Action item: Give back the entries verbatim.

────

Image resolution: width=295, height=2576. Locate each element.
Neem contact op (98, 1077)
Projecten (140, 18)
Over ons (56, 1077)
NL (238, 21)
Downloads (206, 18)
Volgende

────

Response to the exercise:
Image resolution: width=295, height=2576. Locate each element.
Neem contact op (98, 1077)
Projecten (140, 18)
Over ons (56, 1077)
NL (238, 21)
Downloads (206, 18)
Volgende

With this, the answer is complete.